| GOAL |
Reproduce every line of the material below, requests included, and shift each coordinate in the answers up by 81. Leave the pictures out of your answer.
======
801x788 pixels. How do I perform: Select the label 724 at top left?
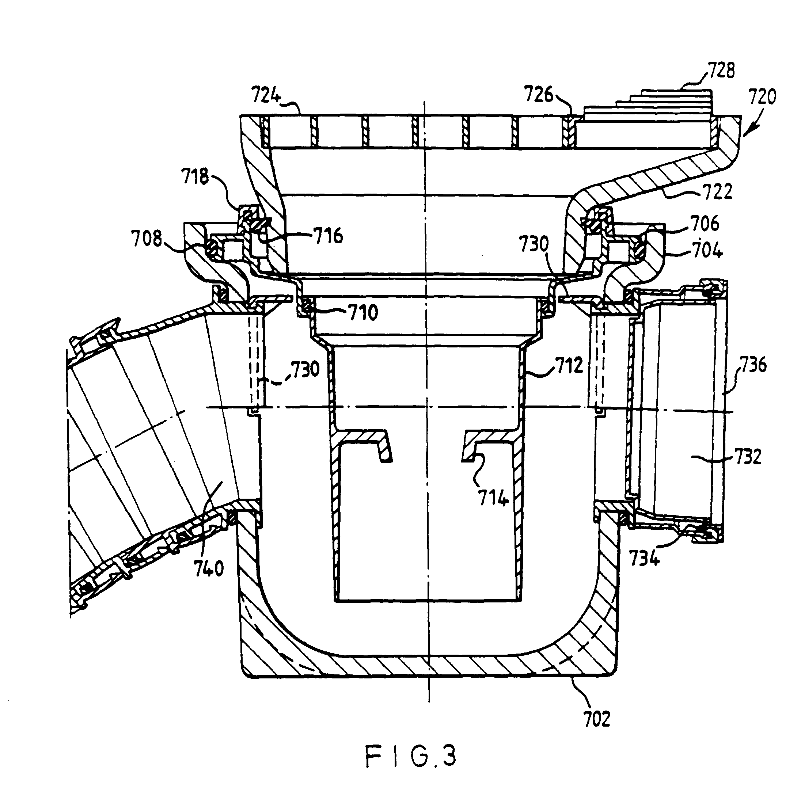265,96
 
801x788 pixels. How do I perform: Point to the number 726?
539,94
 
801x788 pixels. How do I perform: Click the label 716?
328,236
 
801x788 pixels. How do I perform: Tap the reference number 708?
147,239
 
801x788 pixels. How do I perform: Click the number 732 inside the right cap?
748,457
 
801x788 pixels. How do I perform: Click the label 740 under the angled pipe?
209,569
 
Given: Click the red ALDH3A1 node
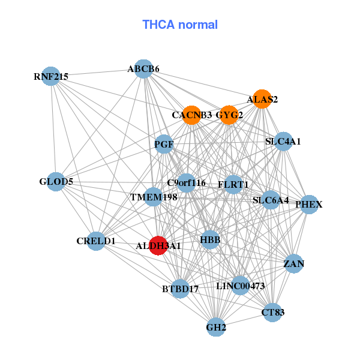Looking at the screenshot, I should pyautogui.click(x=158, y=245).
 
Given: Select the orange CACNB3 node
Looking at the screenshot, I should pyautogui.click(x=191, y=115).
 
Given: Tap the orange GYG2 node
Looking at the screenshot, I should pyautogui.click(x=229, y=115).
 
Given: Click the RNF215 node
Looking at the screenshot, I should pyautogui.click(x=52, y=76).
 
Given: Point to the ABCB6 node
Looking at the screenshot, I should pyautogui.click(x=143, y=69).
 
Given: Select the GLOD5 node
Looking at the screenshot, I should pyautogui.click(x=56, y=182).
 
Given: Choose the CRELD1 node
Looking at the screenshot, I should pyautogui.click(x=96, y=241).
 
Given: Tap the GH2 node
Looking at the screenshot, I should pyautogui.click(x=216, y=327).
======
| ANSWER TO THE EXERCISE |
801x788 pixels. How do I perform: Select the label 724 at top left?
346,177
 
801x788 pixels. How do I perform: Point to the number 726?
620,175
 
801x788 pixels. How do I perform: Click the label 716?
409,317
 
801x788 pixels. How do I perform: Tap the reference number 708?
228,320
 
801x788 pixels. How do I perform: Click the number 732 inside the right cap?
829,538
 
801x788 pixels. How do I perform: Click the label 740 under the angled pipe?
290,650
 
Given: Click the red ALDH3A1 node
Looking at the screenshot, I should pyautogui.click(x=239, y=326).
 
Given: Select the orange CACNB3 node
Looking at the screenshot, I should pyautogui.click(x=272, y=196).
 
Given: Tap the orange GYG2 node
Looking at the screenshot, I should pyautogui.click(x=310, y=196).
 
Given: Click the RNF215 node
Looking at the screenshot, I should pyautogui.click(x=133, y=157).
 
Given: Point to the ABCB6 node
Looking at the screenshot, I should pyautogui.click(x=224, y=150).
 
Given: Select the GLOD5 node
Looking at the screenshot, I should pyautogui.click(x=137, y=263).
 
Given: Choose the CRELD1 node
Looking at the screenshot, I should pyautogui.click(x=177, y=322).
 
Given: Tap the GH2 node
Looking at the screenshot, I should pyautogui.click(x=297, y=408).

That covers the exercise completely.